-
Sir, uwaga! – posterunkowy White wskazał palcem młodą kobietę, przechodzącą
przez ulicę.
-
Przecież uważam – powiedział spokojnie nadinspektor Peter Wilson, hamując przed
przejściem dla pieszych. – White, chcecie mi wlepić mandat?
-
Gdzie tam, ale to ona mi niedawno wtargnęła, jak jechałem z roboty. Wzrok miała
mętny, więc …
-
Narkotyki?
- Nie.
To jest Kirsty Mills. Narzeczony ją zostawił kilka dni przed ślubem i jej się
coś z głową od tego zrobiło.
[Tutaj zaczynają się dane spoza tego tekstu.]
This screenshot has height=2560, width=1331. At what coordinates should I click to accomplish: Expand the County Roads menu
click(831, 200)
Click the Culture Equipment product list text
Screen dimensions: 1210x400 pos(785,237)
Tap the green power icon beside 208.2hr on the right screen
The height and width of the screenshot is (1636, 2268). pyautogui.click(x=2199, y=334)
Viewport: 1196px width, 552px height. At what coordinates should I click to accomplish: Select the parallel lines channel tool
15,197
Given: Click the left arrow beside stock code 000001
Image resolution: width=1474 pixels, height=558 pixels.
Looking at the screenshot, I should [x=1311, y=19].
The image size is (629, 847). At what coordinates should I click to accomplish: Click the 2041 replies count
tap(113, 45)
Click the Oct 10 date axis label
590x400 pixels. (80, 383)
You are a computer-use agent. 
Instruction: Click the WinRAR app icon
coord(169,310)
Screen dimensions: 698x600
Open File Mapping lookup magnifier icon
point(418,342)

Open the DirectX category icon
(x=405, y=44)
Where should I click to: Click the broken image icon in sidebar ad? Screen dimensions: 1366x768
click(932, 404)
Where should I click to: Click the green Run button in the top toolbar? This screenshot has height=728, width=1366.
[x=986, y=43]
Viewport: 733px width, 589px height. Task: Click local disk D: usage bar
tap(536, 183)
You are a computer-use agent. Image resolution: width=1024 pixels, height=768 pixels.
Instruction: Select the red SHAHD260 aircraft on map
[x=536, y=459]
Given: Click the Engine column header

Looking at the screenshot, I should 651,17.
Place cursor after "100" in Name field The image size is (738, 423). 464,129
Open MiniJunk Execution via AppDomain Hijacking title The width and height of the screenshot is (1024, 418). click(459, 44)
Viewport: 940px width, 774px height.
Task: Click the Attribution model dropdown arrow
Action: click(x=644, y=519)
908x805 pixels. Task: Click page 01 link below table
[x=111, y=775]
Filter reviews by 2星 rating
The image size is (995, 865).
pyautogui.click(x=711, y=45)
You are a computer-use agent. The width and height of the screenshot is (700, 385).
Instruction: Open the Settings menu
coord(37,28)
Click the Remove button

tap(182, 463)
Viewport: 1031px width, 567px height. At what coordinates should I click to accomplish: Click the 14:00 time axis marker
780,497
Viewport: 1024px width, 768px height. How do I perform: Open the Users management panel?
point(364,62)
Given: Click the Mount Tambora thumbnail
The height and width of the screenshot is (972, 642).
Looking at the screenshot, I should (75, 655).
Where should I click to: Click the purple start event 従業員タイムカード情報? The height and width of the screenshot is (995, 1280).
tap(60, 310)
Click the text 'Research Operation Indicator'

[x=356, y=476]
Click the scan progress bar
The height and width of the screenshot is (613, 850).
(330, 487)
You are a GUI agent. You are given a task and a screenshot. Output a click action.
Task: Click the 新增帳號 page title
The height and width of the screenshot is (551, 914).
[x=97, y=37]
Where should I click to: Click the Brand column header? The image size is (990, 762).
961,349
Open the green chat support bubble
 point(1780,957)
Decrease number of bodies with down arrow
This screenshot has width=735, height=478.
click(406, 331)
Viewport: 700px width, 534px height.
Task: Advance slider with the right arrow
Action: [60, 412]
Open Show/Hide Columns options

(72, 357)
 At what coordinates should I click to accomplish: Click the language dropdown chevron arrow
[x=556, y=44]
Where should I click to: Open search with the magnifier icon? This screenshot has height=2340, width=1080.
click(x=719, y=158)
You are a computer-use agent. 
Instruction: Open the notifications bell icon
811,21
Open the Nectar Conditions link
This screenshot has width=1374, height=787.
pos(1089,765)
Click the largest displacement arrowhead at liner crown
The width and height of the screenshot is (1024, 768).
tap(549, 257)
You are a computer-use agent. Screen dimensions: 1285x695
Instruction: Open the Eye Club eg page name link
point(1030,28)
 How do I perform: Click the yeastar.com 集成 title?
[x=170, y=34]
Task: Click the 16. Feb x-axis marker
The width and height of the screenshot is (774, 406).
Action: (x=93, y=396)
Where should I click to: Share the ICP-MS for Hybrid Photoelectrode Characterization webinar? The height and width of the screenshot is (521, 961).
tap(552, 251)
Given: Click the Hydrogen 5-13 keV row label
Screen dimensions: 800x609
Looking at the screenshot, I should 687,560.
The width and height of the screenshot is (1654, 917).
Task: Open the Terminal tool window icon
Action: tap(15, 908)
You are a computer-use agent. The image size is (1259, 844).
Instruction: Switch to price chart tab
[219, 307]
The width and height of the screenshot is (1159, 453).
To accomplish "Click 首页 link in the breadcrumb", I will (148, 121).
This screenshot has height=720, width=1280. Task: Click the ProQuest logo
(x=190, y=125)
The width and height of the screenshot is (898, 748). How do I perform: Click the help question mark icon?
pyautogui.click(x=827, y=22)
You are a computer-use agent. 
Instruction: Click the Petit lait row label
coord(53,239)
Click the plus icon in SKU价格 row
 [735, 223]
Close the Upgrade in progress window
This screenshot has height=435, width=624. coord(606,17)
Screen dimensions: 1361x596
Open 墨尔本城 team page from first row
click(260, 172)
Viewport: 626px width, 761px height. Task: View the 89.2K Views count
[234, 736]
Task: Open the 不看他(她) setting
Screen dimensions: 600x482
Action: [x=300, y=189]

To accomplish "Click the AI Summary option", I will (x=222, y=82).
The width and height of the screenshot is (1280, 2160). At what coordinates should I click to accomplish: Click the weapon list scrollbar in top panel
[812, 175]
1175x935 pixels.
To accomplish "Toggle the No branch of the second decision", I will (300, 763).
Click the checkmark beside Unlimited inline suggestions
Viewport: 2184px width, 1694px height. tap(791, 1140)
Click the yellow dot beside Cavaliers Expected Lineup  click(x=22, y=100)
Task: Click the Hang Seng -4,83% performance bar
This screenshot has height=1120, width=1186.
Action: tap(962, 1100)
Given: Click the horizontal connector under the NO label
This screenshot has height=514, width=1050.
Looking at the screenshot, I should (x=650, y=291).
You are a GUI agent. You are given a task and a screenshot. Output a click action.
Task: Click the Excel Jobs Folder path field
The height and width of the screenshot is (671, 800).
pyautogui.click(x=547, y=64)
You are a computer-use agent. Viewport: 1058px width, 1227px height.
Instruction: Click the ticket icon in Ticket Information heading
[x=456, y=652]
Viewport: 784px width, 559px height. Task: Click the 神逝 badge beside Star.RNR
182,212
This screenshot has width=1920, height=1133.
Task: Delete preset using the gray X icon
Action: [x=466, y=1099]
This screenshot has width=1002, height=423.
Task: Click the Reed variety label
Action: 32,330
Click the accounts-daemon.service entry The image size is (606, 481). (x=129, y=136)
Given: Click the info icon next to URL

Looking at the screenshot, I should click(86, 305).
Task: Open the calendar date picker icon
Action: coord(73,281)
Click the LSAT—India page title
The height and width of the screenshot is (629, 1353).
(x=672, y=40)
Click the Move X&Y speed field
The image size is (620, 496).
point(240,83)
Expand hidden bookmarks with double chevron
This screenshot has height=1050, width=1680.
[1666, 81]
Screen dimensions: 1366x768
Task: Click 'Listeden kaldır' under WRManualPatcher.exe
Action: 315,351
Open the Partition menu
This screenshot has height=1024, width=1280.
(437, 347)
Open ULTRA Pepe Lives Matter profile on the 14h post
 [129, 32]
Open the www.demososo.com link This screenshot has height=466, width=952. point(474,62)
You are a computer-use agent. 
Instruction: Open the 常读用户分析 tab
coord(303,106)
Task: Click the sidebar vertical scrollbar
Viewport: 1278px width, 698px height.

Leki dostaje i błąka się po całym Lichtown.
XXX
-
Sir, panna Spinster zadzwoniła, żeby nas zawiadomić, że niejaka Ellen Walsh leży
w swojej kuchni cała we krwi – sierżant Black udanie przedrzeźniał swoją rozmówczynię.
-
Może pannie Spinster coś się pomyliło? Ma swoje lata – nadinspektor Wilson
podniósł wzrok znad akt niedawnej kradzieży.
-
To samo jej powiedziałem i nie powtórzę panu, co mi wykrzyczała do słuchawki.
Jedzie pan ze mną, Sir?
- Tak.
A skąd panna Spinster wie? Po domach zwłok szuka?
- Zauważyła jakąś kobietę, siedzącą na krawężniku. Podeszła. Zagadała. Podobno z troski …
- No i …
- Ta na krawężniku to matka i to ona znalazła martwą córkę, a potem
wyszła przed dom i siadła gdzie bądź. Panna Spinster już wezwała pogotowie.
- Niech panna Spinster nie wchodzi do tej kuchni. W ogóle do tego domu niech nie wchodzi - powiedział nadinspektor.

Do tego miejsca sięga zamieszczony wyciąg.